The difference arises because Log[f] (as well as Sign[f]) is discontinuous where f == 0, which Plot computes symbolically and gets different results in the two Plot codes. There should be vertical asymptotes at those points. (So Exclusions -> None is not a fix, as it gives a continuous graph.)
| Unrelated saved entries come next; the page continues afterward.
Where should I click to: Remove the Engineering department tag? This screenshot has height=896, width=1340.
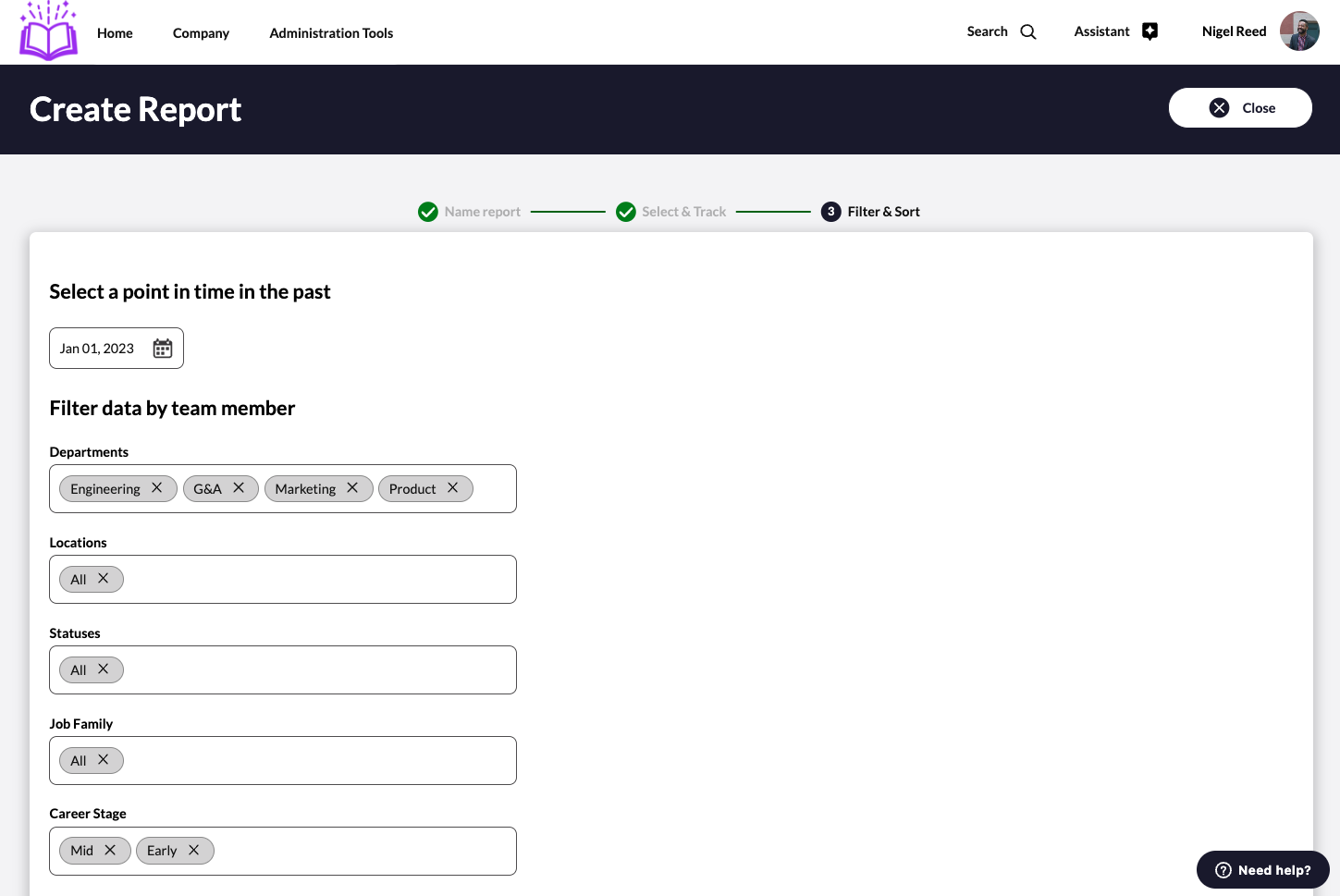(x=157, y=488)
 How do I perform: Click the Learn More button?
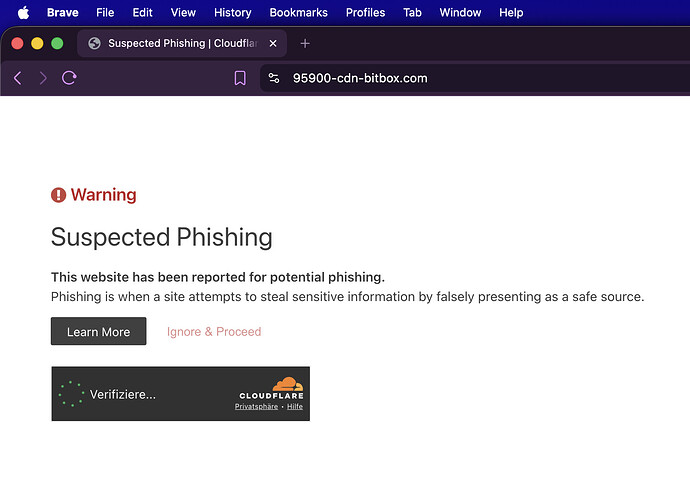pos(99,331)
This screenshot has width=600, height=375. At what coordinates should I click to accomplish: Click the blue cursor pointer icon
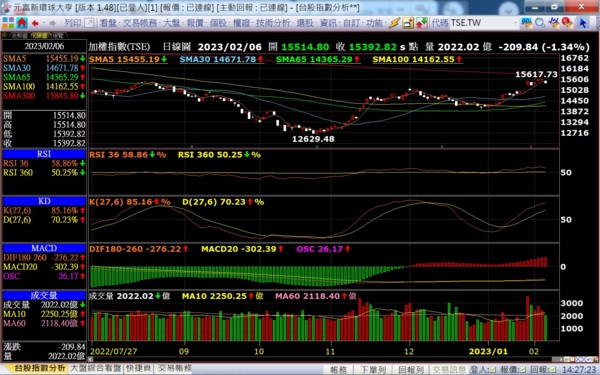[582, 23]
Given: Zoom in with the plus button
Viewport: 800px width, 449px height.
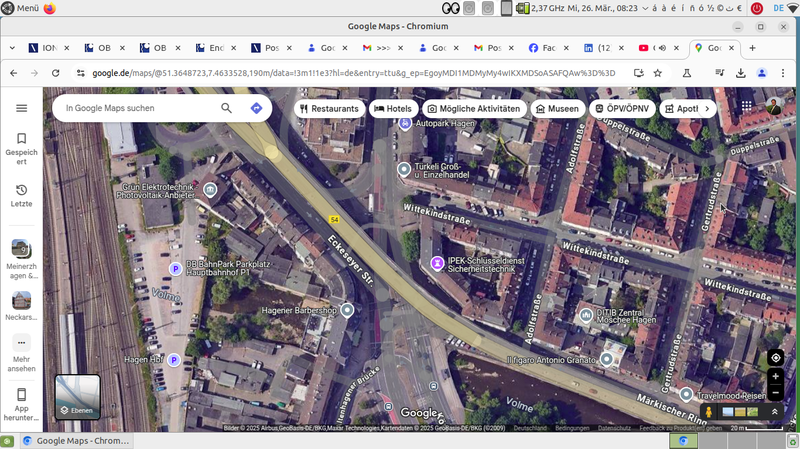Looking at the screenshot, I should click(775, 377).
Here are the exclusions computed by Plot in each of the OP's cases:

Visualization`ExpandExclusions[Log[f] Sign[f], {H}, Automatic]
(*
  {{Im[(769 H^2)/24 + (27 H^4)/(40000 π^2) - (53 H^3)/(100 π)] == 0, 
    Re[(769 H^2)/24 + (27 H^4)/(40000 π^2) - (53 H^3)/(100 π)] <= 0},
   {(769 H^2)/24 + (27 H^4)/(40000 π^2) - (53 H^3)/(100 π) == 0, True},
   {(769 H^2)/24 + (27 H^4)/(40000 π^2) - (53 H^3)/(100 π) == 0, True}}
*)

Visualization`ExpandExclusions[
 Log[Abs[-((H^3 T)/(200 Pi)) + (H^2 T^2)/96 + H^4 l + H^2 m /.
     {l -> 27/(40000 Pi^2), m -> -85, T -> 106}]] *
  Sign[-((H^3 T)/(200 Pi)) + (H^2 T^2)/96 + H^4 l + H^2 m /.
     {l -> 27/(40000 Pi^2), m -> -85, T -> 106}],
 {H}, Automatic]
(*
  {}
*)

One can see these calls with

Trace[
 (* plot command *),
 _Visualization`ExpandExclusions,
 TraceInternal -> True]

Update: The reason no exclusions are produced is that the unevaluated expression being plotted contains the member ReplaceAll of the following blacklist, which prevents further analysis of potential exclusions:

Visualization`DiscontinuityDump`$BlackList
(*
  {CompiledFunction, InterpolatingFunction, LinearSolveFunction, 
   NearestFunction, TransformationFunction, NIntegrate, NSum, NDSolve, 
   FindRoot, FindMinimum, FindMaximum, NMinimize, NMaximize, FixedPoint, 
   FixedPointList, Nest, NestList, Fold, FoldList, NestWhile, 
   NestWhileList, Apply, Map, Table, Do, For, While, Set, SetDelayed, 
   Decrement, PreDecrement, Increment, PreIncrement, Rule, RuleDelayed, 
   ReplaceAll, ReplaceRepeated, Replace, Nearest}
*)

Getting an accurate plot

The order of growth of f at the asymptotes is very small, and to get large enough values of f that look like asymptotes, it takes values of H that are closer to the singularities than MachinePrecision will allow.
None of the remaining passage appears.